There is no money to maintain village green site

I refer to the ongoing campaign to prevent building new homes on the area of land to the north of Station Road in Cramlington (News Post Leader, December 26).

The main tactical focus is to gain village green status for the land, which is owned by Persimmon and Bellway, thus stopping any construction.

Historically the development of Cramlington was mapped out by William Leech and John T Bell during the 1960s and was carefully planned to incorporate adequate green space around the various housing estates.

Examples that come to mind are Valley Park and Alexandra Park to the south, Seven Oaks Park near the village, vast tracks of green areas around Beaconhill, a large swathe of green field directly behind Station Road leading to a wide green strip to the east of the proposed building site in Parkside, the large park area surrounding and including the former Nelson pit heap, and similar large parks in Northburn and the Eastfield estates.

Cramlington as an entity is surrounded by green belt and there are many smaller green areas in each estate.

The land earmarked by developers is nothing more than undeveloped scrub with unchecked undergrowth and hawthorn bushes predominating.

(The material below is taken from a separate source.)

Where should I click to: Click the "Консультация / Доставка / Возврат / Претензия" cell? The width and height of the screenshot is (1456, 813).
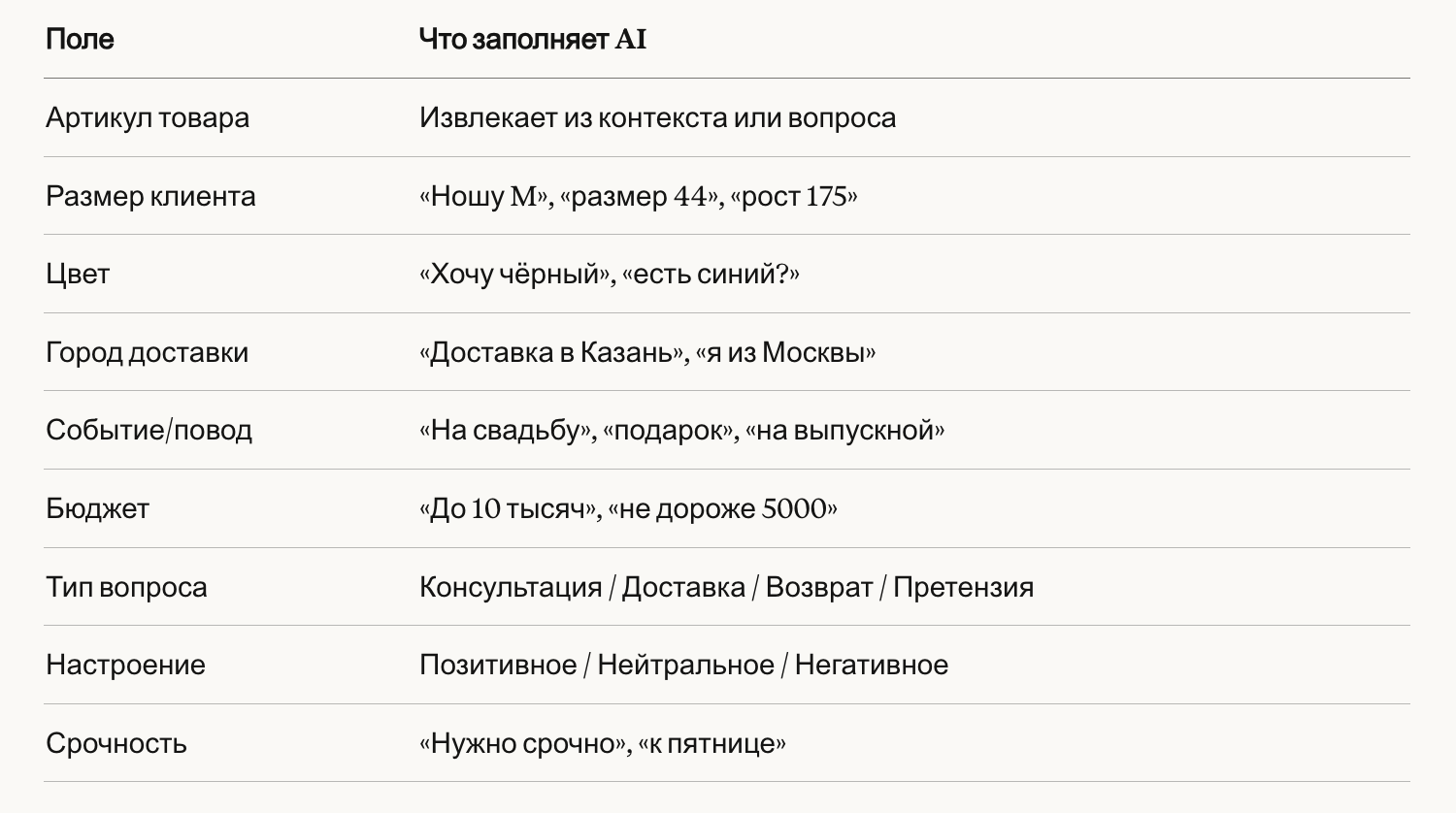[x=726, y=588]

It is littered with discarded large diameter concrete drainage pipes and has a noisy, graffitied mine extraction building at its northern point.

It is hardly a pleasant piece of land.

It has none of the bucolic charm of a real village green, bordered by thatched cottages, a country pub or features such as a cricket pitch, ancient trees and pleasant walkways.

No, as part of the original plans of Cramlington, it was always earmarked for building on.

As such it will be tidied up with pleasant gardens and small public green areas, just like every other part of Cramlington, which, lets be perfectly honest, should never pretend to be anything other than a modern, well planned new town.

I ask the questions, “What will become of this land if planning permission is not granted with the resulting consequential investment? Is there substantial funding in Northumberland County Council’s coffers to tidy and properly maintain it year on year?” I don’t think so.

A pure case of NIMBYism, in my humble opinion.